Mia Mingus, autrice citata nel testo, afferma come negli interventi di giustizia riparativa i fattori più importanti siano relazione e fiducia. In contesti in cui queste pratiche vengono portate avanti da decenni si inizia a parlare di qualcosa di più di comunità, si usa il termine pod:
per indicare quei tipi di relazione significativi che si attivano per la giustizia trasformativa. Sarebbe bello rimanere al significato botanico – pod è letteralmente un «baccello» – perché ne immagino anche il futuro di germoglio e di pianta, ma la traduzione che probabilmente si avvicina di più è quella di «nucleo» o «circolo intimo», di cura e supporto. […] Secondo l’esperienza della maggior parte delle persone che praticano giustizia trasformativa, è più efficace concentrare le energie su ciò che già esiste e far sì che cresca e prosperi, invece di preoccuparsi di organizzare da zero grandi masse di persone tramite analisi politiche indecifrabili o troppo semplicistiche e chiamarle comunità (o community). Le relazioni preesistenti di fiducia e cura sono invece più efficaci davanti alla violenza.” (p. 227)

Chiudiamo ringraziando Giusi Palomba per questo prezioso testo che tiene insieme letture di classe, genere e razza e propone un orizzonte di possibilità, di azione, di critica allo Stato come istituzione e al cupo destino prestabilito di chi subisce violenza. In questi mesi assistiamo attonitə alla normalizzazione della guerra, massima espressione della violenza patriarcale, che determina la forma della società in cui viviamo e agiamo.

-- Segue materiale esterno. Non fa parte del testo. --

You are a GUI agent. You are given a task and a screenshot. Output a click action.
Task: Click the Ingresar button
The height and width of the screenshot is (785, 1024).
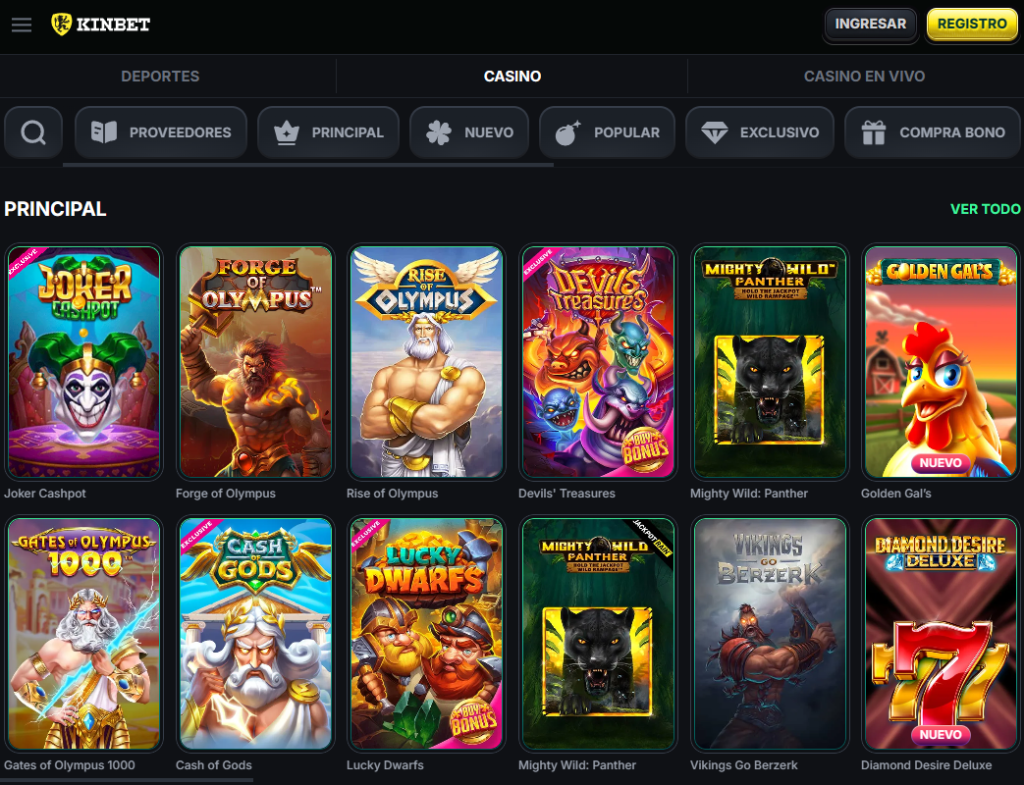(x=870, y=24)
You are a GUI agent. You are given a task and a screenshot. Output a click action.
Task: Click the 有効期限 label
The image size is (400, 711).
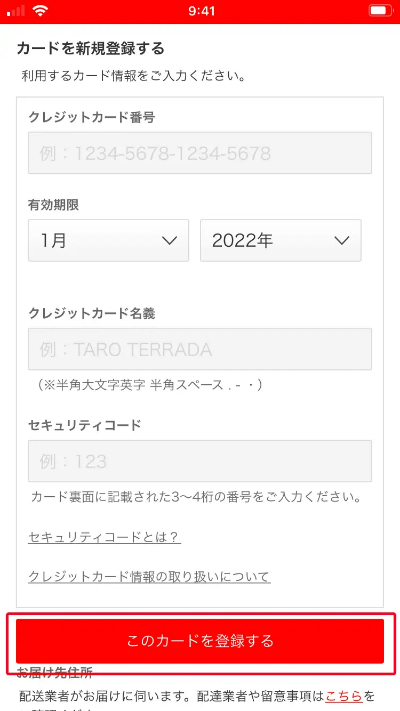(x=54, y=205)
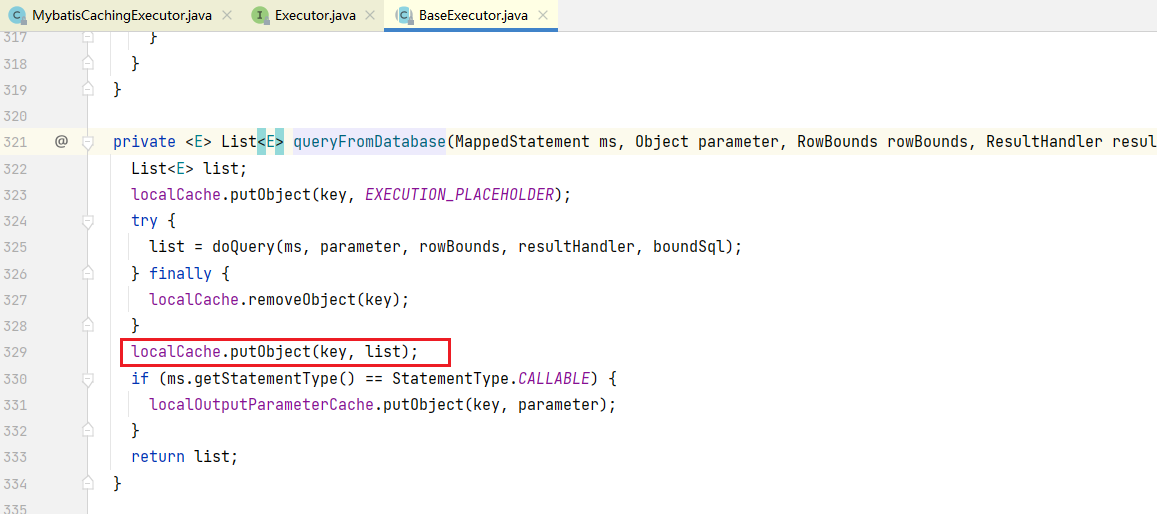The width and height of the screenshot is (1157, 514).
Task: Select the BaseExecutor.java tab
Action: [x=475, y=16]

Il riconoscimento di queste contraddizioni ci permettere un ampio spettro di possibilità. Affrontarle ci consente di esplorare, liberare energie e sviluppare la potenza di un conflitto contro lo status-quo che sia credibile e profondo.
Senza negare le difficoltà, costruendo forza collettiva in una società inibita dalla paura e dall’individualismo, ponendo nuove basi per la speranza.


“Gli anni trascorsi in contesti di attivismo avrebbero dovuto rendermi più facile la prossimità col mondo degli ideali. La realtà è che pure gli ideali si consumano, si svuotano, subiscono gli stessi processi di usura di tutti i meccanismi che mancano di manutenzione, e si lasciano contaminare e corrompere come tutto il resto. Mariame Kaba, educatrice e organizzatrice comunitaria statunitense, scrive: «La speranza è una disciplina».  Ed era questo il tassello mancante.”